WHAT TO DO>
Every line of the data should be written out exactly, with the pictures left out.

------ DATA LISTING ------

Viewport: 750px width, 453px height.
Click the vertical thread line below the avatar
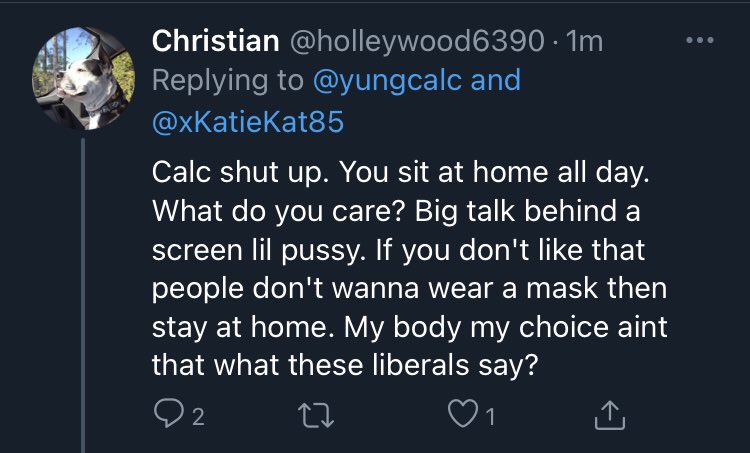point(84,300)
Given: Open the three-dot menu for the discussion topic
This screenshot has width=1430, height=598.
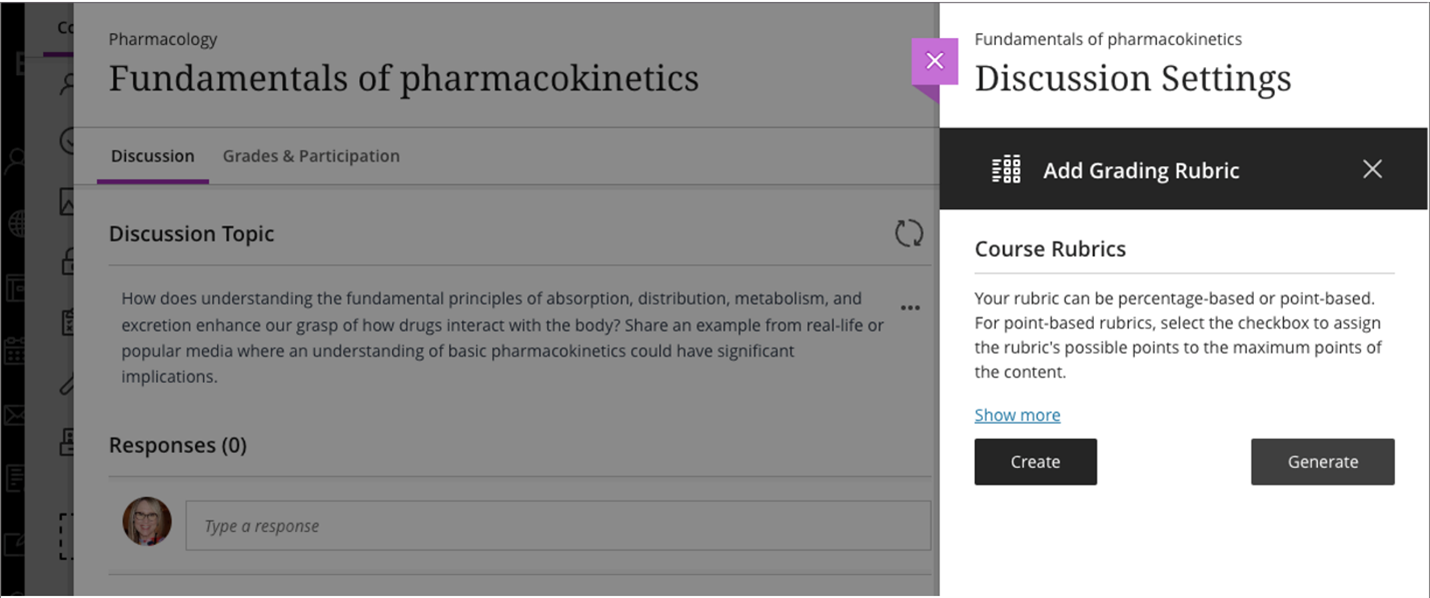Looking at the screenshot, I should [x=910, y=308].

------

FINAL ANSWER>
Viewport: 750px width, 453px height.
Click the vertical thread line below the avatar
point(84,300)
Given: Open the three-dot menu for the discussion topic
This screenshot has width=1430, height=598.
Looking at the screenshot, I should [x=910, y=308].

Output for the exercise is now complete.